Deliberations over sharing multimedia resources with your students using Blackboard should be guided by one simple principle – taking the time upfront to consider how best to make these resources accessible for your students to view. File size is one important consideration. For example, a student using a broadband connection would be able to download a 10MB file in approximately 1 minute or less, whereas a student on a slower connection could spend considerably longer downloading the same file. File format is another issue to contemplate. Does your student have the right browser plug-ins or video codecs to view your materials, and how can you minimize potential difficulties? Uploading your materials using the correct multimedia player will drastically help reduce or eliminate problems.
So, if you are deliberating over how best to upload new media to Blackboard this semester, here are some suggestions to make life easier for your students:
A recent 2012 study by the Pearson and Babson Survey Research Group has reported that 88% of US faculty members across the board have incorporated video into their teaching. There isn’t any comparable data on their Irish counterparts, but it stands to reason that video is similarly an increasingly popular medium on this side of the Atlantic.
What implications has this for systems like Blackboard? Well, for a start, when it comes to putting video and audio online, Blackboard is just a webserver, best suited to static downloadable powerpoint, word, and text files. It needs additional help to adequately deliver multimedia files to you and your students. Other helper applications are available that make it possible to “stream” video. Streaming video is attractive as, there is hardly any wait for users who wish to view your video files, such as your students who may not have access to an adequate broadband connection.

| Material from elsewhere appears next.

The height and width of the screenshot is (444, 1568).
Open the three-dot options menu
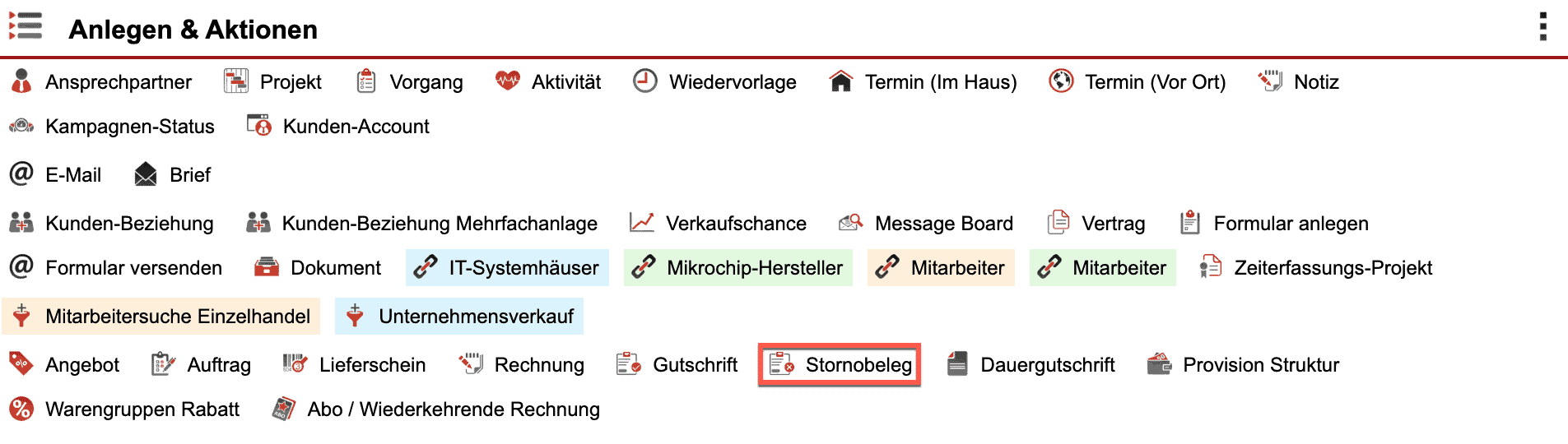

It is always better to stream the video than to upload the file as a content item to Blackboard. You have two basic choices: (1) host the video on a free site like YouTube, Vimeo, or Blip.TV amongst others, or (2) upload the video to NUI Galway’s own Kaltura video server from inside Blackboard. In both instances, files uploaded to a streaming video site are then embedded in Blackboard (this makes them appear to be contained in Blackboard, but they are actually streamed from the streaming video site). The advantage of Kaltura is that your content will only be visible to your registered students, should you wish for it to be kept solely within your Blackboard course.
Audio files online are best uploaded in the following formats .MP3, .M4A, .M4B, .AAC, and .WMA (and under 5MB in size). The best way to post an audio file to Blackboard is to make it a podcast episode. This displays a player for the audio to the student and he/she does not have to download the audio before listening to it. Note: .WAV is a legacy format for which the file size is too large and is therefore not recommended.
Most images you upload directly on a Blackboard content item should only be around 60k-100k, and a maximum of 720 pixels in width, if you wish for them to display well to students on Blackboard. Larger sizes are acceptable when larger files are required (e.g., graphic design courses) – in such special cases, the image size should be 500k or less. The best image formats are JPEG (.jpg) and GIF (.gif) or PNG (*.png). Note: JPEG is preferred for general ‘photo’ images and PNG is better for ‘line-art’ or graphics.
Powerpoint and PDF files
PowerPoint and PDF files can be added to a Blackboard site but should be limited to 10 MB, if possible. When creating a PDF file from a PowerPoint Presentation, it is recommended that the print setting be set for 3 slides per page. This will reduce the number of pages, should a student wish to print the document. The best PowerPoint format is PowerPoint 97-2003 (.PPT) rather than the newer PowerPoint 2007 (.PPTX) format, which might require students using older versions of Microsoft Office to download a special viewer.
Some other popular tools to embed:
Rather than uploading materials to Blackboard, several members of staff are also hosting their materials on complementary platforms, like Prezi, Google Docs/Drive, PBWorks, Slideshare, etc. (see Jane Hart’s most popular tools for 2012: http://c4lpt.co.uk/top-100-tools-2012/ for more examples). Most of these can be seamlessly embedded into Blackboard, providing a jump-off point for students participating in educational conversations or activities relating to their modules in external locations.